▶ [Énoncé du problème]:
Restituez à l'identique, dans le texte consacré à Barack Obama, tout le passage qui va de « En novembre prochain, les » jusqu'à « gagne les élections. ».

▶ [Page]:
▽

Indépendamment des bons résultats économiques que les États-Unis
accumulent depuis quelques années (même s’il convient d’en nuancer la
portée), le président Barack Obama se présente comme un homme à la stature
publique et politique des plus ambigües, oscillant sans complexe entre le
cynisme de l’impérialisme à l’américaine et la bonhommie d’un type cool qui
semble avoir raté sa vocation d’amuseur public. Raison de plus pour s’en
méfier ?
En novembre prochain, les Américains vont devoir se choisir un nouveau
président. Et nul doute qu’après huit années sous Obama, le réveil risque
d’être pénible. À plus forte raison si c’est Donald Trump
qui gagne les élections.
L’effet Obama
En effet, depuis 2008, on a un peu le sentiment que les États-Unis vivent
un état de grâce, à la fois politique et économique. Certes, la crise
financière déclenchée quelques mois avant l’avènement de Barack
Obama au pouvoir aura marqué le pays pour quelques années, mais
paradoxalement bien moins que le reste du monde. À cause d’un effet Obama
justement ? Difficile à dire, mais il n’empêche qu’avec le premier
président Noir de l’histoire des États-Unis, le pays a brusquement
eu l’impression que tout était possible. Aujourd’hui, huit ans plus tard, la
crise semble n’être plus qu’un lointain souvenir et l’économie
américaine affiche une bonne santé insolente, notamment dans le
secteur privé qui connaît actuellement la plus longue période de création
d’emplois de l’histoire : 14 millions d’emplois supplémentaires en
six ans. Et rien n’indique que cela soit fini.
Mais l’homme ne se contente pas d’être un “bon président”, il veut aussi
se montrer proche du peuple et, dès les premiers mois de son mandat, il
n’hésite pas à se mettre en scène, jouant tour à tour les humoristes, les
pédagogues, les humanistes (il a reçu le prix Nobel de la paix en
2009) ou les danseurs mondains. On le voit dans des émissions de
variétés, des talk shows et même des programmes de divertissement, comme
lorsqu’il est invité à un séjour de survie filmé en compagnie de
l’animateur Bear Grylls (qui lui fait manger les restes crus du repas
d’un ours).
Indéniablement, l’homme sait cultiver son capital sympathie. Et par son
intermédiaire, l’Amérique semble redevenue le grand frère des autres nations
du monde ; sérieux et protecteur quand il le faut, amusant et léger le reste
du temps. Mais qu’en est-il réellement ?

△

▶ [Lignes enregistrées]:

▽

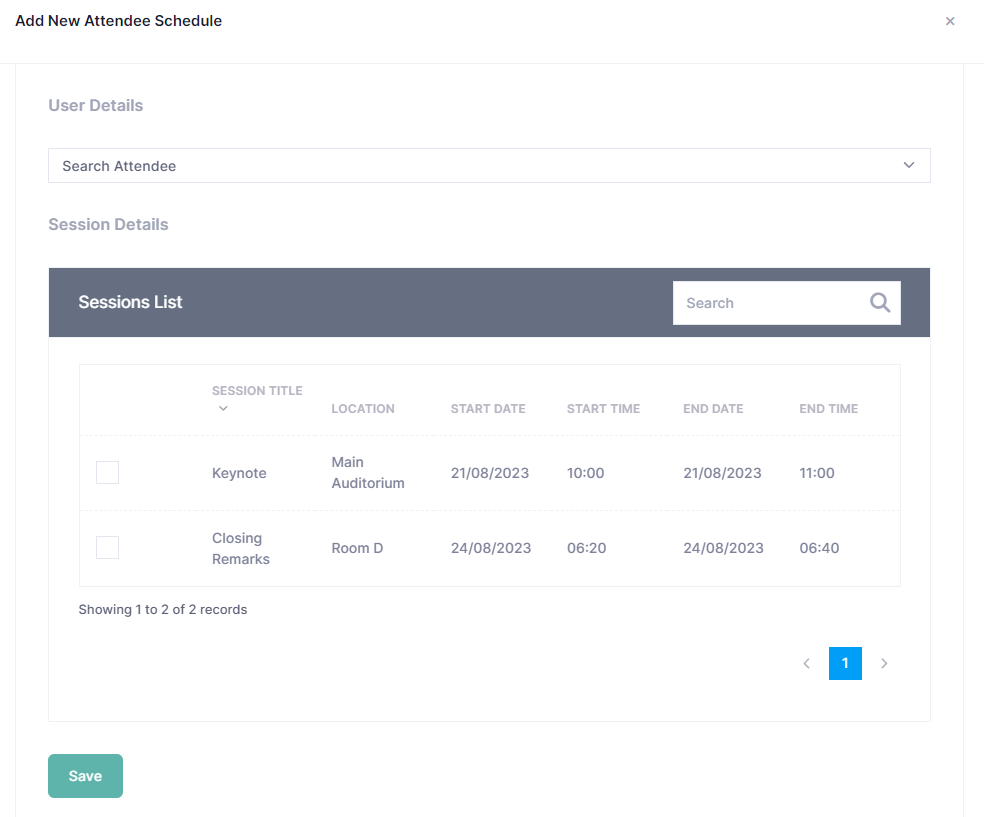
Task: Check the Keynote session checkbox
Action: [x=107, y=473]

△
▽

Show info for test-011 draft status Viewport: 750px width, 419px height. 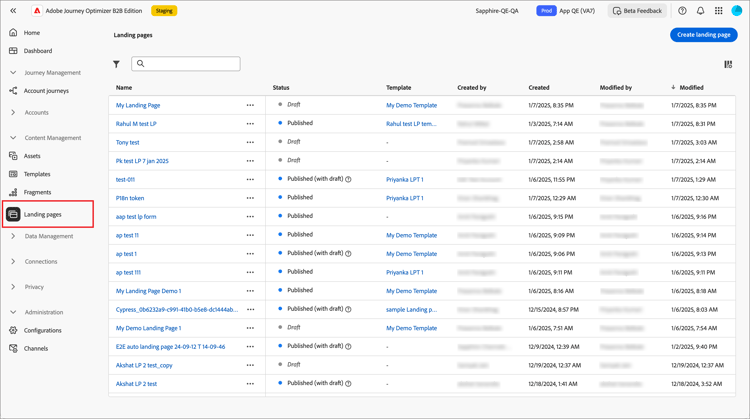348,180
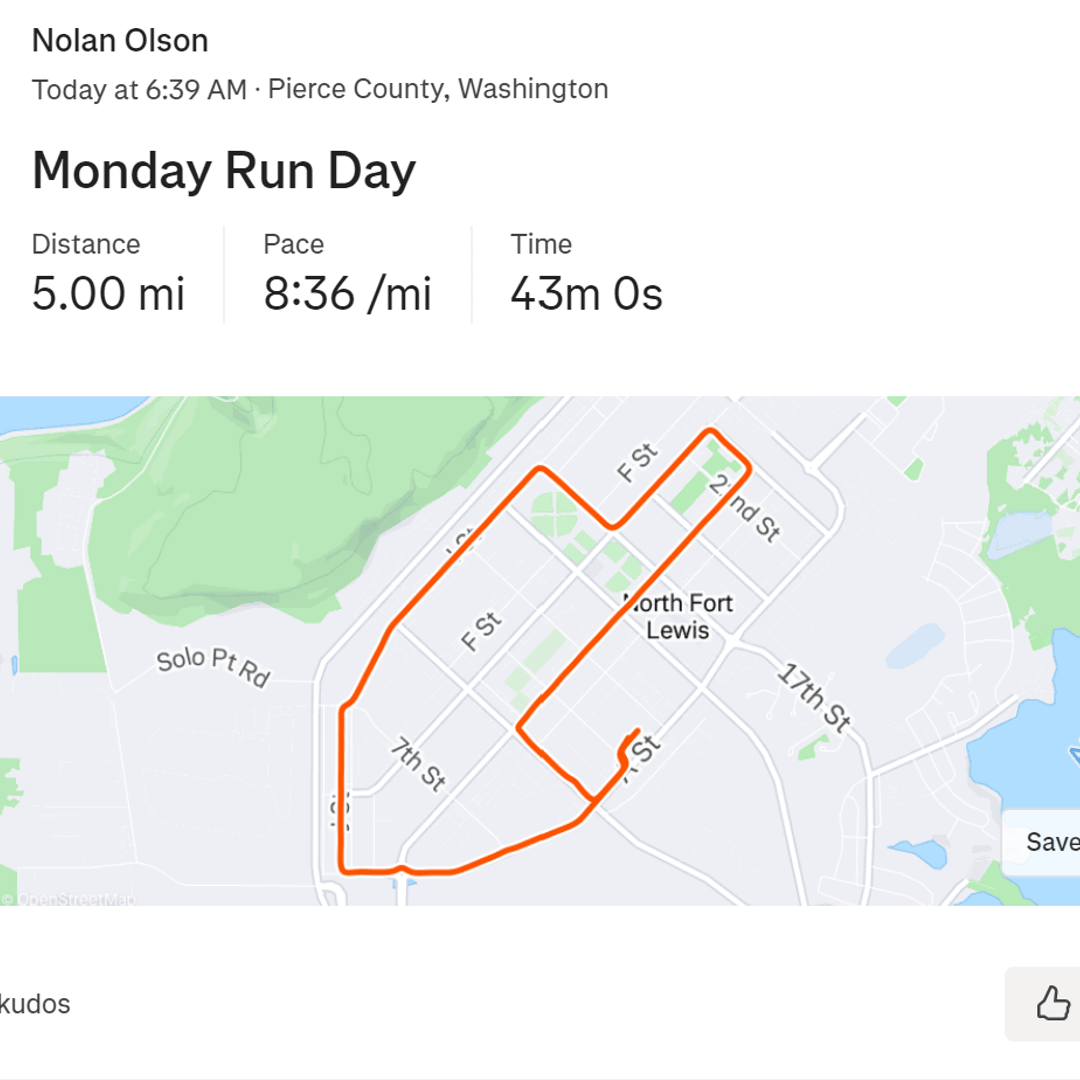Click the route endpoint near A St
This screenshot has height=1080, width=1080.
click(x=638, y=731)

△

▶ [Exercice corrigé]:
En novembre prochain, les Américains vont devoir se choisir un nouveau
président. Et nul doute qu’après huit années sous Obama, le réveil risque
d’être pénible. À plus forte raison si c’est Donald Trump
qui gagne les élections.